### Problem requirements
Find all the lines in the entries below that hold the word "click" and copy them.
BEGIN Data provided
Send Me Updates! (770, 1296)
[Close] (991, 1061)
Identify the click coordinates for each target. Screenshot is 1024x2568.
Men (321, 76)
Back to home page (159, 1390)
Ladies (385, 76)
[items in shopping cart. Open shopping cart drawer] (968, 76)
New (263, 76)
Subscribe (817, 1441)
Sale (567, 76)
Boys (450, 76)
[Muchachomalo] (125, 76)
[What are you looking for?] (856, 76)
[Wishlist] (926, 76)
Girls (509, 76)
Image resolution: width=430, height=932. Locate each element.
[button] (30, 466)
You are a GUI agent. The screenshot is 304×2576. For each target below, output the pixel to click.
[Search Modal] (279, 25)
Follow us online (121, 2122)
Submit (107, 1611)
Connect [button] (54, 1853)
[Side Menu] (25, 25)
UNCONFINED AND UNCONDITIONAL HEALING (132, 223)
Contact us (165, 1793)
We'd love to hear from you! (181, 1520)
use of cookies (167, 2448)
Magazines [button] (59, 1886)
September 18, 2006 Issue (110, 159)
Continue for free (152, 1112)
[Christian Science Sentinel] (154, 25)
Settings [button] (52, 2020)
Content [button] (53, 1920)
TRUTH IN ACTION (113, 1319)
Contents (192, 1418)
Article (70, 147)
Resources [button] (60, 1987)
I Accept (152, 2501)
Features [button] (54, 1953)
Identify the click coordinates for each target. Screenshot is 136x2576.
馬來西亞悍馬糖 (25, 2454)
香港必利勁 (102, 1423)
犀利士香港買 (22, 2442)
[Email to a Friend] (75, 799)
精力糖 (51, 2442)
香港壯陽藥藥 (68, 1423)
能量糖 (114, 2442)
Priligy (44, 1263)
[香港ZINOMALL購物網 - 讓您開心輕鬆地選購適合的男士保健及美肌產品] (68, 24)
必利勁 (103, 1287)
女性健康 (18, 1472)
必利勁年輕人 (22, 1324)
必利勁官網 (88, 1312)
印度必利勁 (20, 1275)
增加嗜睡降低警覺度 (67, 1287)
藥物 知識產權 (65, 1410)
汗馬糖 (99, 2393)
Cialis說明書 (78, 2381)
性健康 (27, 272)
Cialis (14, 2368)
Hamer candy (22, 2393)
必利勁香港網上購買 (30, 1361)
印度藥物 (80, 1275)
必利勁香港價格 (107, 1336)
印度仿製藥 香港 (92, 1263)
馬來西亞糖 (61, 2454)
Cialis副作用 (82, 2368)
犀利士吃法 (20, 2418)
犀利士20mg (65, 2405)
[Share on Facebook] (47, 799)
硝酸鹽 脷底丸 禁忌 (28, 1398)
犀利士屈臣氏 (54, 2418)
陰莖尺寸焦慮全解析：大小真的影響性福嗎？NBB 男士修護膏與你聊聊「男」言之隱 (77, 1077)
END Data provided
### Task answer
Identify the click coordinates for each target. Screenshot is 1024x2568.
You are a GUI agent. The screenshot is 304×2576. For each target below, output the pixel to click.
Identify the click coordinates for each target. Screenshot is 136x2576.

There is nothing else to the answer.